At the heart of the mass rose eight massive spikes of dark metal, thrusting higher even than the spires around them, jutting as a single coronet into the skies. And within the heart of that iron crown, more massive than anything else, jet-black, frosted like glass, a hemisphere of such aching perfection that it made the urban sprawl lapping up to its perimeter look like a tide of thrown rubble. Lightning was drawn to the dome, licking and slithering around it in an unending cascade of attraction. Its smooth face swam with eldritch light, reflecting the lacerating discharge of the firmament.

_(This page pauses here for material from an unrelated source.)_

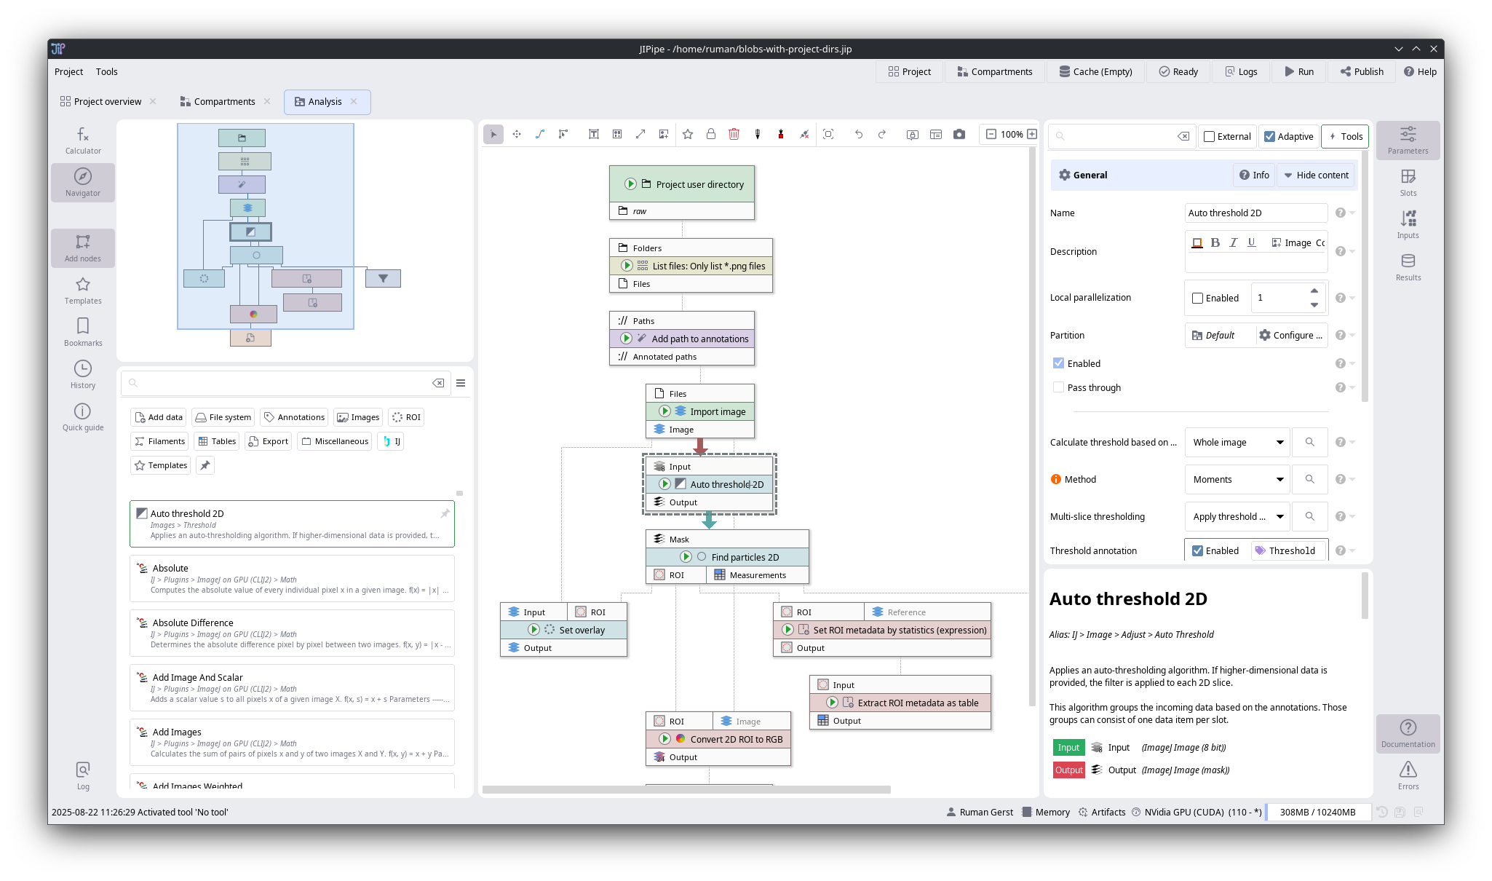Click the red trash delete icon in graph toolbar

734,134
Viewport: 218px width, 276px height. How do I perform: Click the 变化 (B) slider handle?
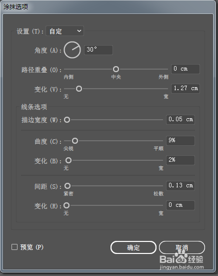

It had been made, like so much else on Terra, so far in the past that its origins were now little more than myth. Some held that the Emperor Himself had laid the first stone. It was almost universally believed that He had designed it, drawing up the plans that would one day connect its central chamber to the mechanisms of the Golden Throne itself.
The majority knew nothing of the Black Ships that ran their long circuits through the lonely paths of the void. They knew nothing of the ancient harvest of the gifted, who had once been destined to form the vanguard of a new humanity, but were now fated to become something just a little more exalted than psychic firewood. They knew nothing of the months-long voyages in those creaking, heavily warded behemoths. They knew nothing of the null-soulled guardians plucking the strange and the changed from their childhood homes. They knew nothing of the long journeys back home, assailed on all sides by madness within and without, until they came back to the Sol System at last, unmarked and unmonitored, to dock with the stygian orbital facilities rotating silently over Terra’s skies. They knew nothing of the choices made by age-ravaged ancients, selecting those who might survive to prosper under the guidance of the Adeptus Astra Telepathica to become the soul-seers and seekers of dreams that the Imperium relied upon in order to communicate with itself. They did not know that a few select individuals among that harvest might be elevated to the highest echelons of all – the mysterious Librarians of the Space Marines, or the sanctioned psykers of the Astra Militarum – and that of those, many in turn would be selected for service within the Forbidden Fortress.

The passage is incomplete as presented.